Die schwache Bindung an Eltern ist ein entscheidender Faktor
Für seine Arbeit befragte Kriminologie-Professor Aebi 3600 Schülerinnen und Schüler im Alter zwischen 13 und 16. Die Teenager gaben anonym Auskunft über ihre familiäre Situation, zur Schule und zu sogenannt «abweichenden Verhaltensweisen». Damit sind leichte und schwere Straftaten gemeint, vom Diebstahl bis zu schwerer Gewalt. Entscheidend für das Fehlverhalten von Kindern sind laut dem Lausanner Forscher oft weiche Faktoren: fehlende Familienregeln, eine schwache Bindung an die Eltern oder keine Identifikation mit der Schule. «Grundsätzlich sind diese Aspekte wichtiger als der Familientyp», sagt Aebi. Die Studie zeigt: Wichtige Faktoren, welche die Kriminalität von Jugendlichen bestimmen, treten in Stieffamilien gehäuft auf. So gaben 21 Prozent der befragten Patchwork-Kinder an, zu mindestens einem leiblichen Elternteil eine schwache Bindung zu haben. Bei den traditionellen Familien kamen nur 6 Prozent der Teenager zu diesem Schluss. Die aus dem Gleichgewicht geratenen Beziehungen schlagen sich deutlich in den Deliktsquoten nieder: Fast überall – bei Drogenhandel, Ladendiebstahl, Vandalismus, Eigentums- oder Gewaltdelikten – führen Patchwork-Kinder die Rangliste an. Nur beim Computer- Hacking werden sie von den Eineltern-Kindern überholt. Unterm Strich haben Jugendliche mit einem Stiefvater oder einer Stiefmutter ein eineinhalbmal grösseres Risiko, mit dem Gesetz in Konflikt zu kommen, als Altersgenossen aus traditionellen Familien.
Auch haben sie schlechtere Chancen in der Schule und ein erhöhtes Risiko, Opfer einer Straftat zu werden.

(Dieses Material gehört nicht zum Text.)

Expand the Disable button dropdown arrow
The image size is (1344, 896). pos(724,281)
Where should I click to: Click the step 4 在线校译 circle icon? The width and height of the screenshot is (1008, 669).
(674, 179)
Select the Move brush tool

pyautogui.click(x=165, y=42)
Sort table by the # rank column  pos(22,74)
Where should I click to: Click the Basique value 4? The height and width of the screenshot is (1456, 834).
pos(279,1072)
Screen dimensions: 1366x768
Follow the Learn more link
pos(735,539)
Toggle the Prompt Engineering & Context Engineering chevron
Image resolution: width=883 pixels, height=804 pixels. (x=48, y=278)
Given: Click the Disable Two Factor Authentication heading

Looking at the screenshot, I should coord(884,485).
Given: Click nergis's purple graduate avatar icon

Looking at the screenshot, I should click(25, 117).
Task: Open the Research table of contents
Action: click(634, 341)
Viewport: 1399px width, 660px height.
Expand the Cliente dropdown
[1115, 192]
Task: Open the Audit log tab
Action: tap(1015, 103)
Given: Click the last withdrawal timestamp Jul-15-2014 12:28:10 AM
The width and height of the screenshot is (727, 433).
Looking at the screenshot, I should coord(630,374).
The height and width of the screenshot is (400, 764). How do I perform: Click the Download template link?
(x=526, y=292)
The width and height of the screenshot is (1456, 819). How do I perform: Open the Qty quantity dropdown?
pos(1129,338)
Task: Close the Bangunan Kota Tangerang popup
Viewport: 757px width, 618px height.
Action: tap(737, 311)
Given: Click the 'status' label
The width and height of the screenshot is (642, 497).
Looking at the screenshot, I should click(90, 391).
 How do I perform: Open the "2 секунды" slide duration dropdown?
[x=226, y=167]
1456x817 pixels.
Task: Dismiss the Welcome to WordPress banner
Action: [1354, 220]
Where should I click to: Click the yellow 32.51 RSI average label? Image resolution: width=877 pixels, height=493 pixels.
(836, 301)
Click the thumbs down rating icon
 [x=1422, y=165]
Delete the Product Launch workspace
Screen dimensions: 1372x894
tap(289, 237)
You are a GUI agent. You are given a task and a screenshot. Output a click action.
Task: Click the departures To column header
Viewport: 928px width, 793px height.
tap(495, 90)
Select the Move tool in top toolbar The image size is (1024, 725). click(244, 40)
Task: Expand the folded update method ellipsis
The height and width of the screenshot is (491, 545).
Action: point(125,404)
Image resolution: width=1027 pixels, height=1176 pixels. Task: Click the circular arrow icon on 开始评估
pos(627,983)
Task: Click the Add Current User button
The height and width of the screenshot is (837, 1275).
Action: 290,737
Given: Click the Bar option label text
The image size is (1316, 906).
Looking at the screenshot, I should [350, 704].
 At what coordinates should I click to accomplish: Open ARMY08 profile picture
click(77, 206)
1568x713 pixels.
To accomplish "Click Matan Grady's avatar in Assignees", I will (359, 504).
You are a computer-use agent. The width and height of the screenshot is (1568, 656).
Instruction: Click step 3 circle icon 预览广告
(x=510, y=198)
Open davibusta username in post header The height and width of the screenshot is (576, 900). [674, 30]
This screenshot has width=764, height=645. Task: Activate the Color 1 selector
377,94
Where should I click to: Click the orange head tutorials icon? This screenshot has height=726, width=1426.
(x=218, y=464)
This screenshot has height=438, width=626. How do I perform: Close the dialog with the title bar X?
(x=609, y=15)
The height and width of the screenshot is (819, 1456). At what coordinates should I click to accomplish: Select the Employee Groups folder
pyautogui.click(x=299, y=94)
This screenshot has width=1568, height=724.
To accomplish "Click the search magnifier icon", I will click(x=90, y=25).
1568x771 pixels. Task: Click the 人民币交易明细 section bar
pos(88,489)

Eine schwere Straftat, entstanden durch die Not eines Patchwork- Kindes, schreckte vor einem Jahr die Schweiz auf. Ein 15-jähriger Knabe erstach im Muotatal mit einem Küchenmesser seinen zwei Jahre jüngeren Stiefbruder und die Stiefmutter. Laut dem zuständigen Untersuchungsrichter waren Spannungen in der Familie ein wichtiger Teil des Tatmotivs. Die Umfrage «Selbst berichtete Delinquenz» wurde 1992 erstmals durchgeführt und jetzt wiederholt.
An der Studie sind 29 weitere Länder beteiligt. Ziel der Forscher ist es, Risikofaktoren zu eruieren, um darauf Präventionsstrategien aufbauen zu können. Die Lausanner Untersuchung stellte fest, dass Gruppenschlägereien, Vandalismus und Ladendiebstahl über alle Familientypen hinweg die am häufigsten begangenen Delikte von Jugendlichen sind. 8 Prozent der Befragten gaben an, alleine im Vorjahr eine solche Tat verübt zu haben. Einbruch und Fahrzeugdiebstahl kamen innerhalb eines Jahres bei 5 Prozent vor. Weitaus häufiger als Mädchen berichteten Knaben von Straftaten. Aufgrund der neusten Umfrage fordert Kriminologe Aebi jetzt «mehr Aufmerksamkeit und Hilfe für Patchwork-Kinder». Zum Beispiel in der Schule.
Frage: Weshalb stützt der Staat die gesunden Familien nicht ebenso stark wie Ehen, die sich nicht mehr den Kindern widmen können oder wollen?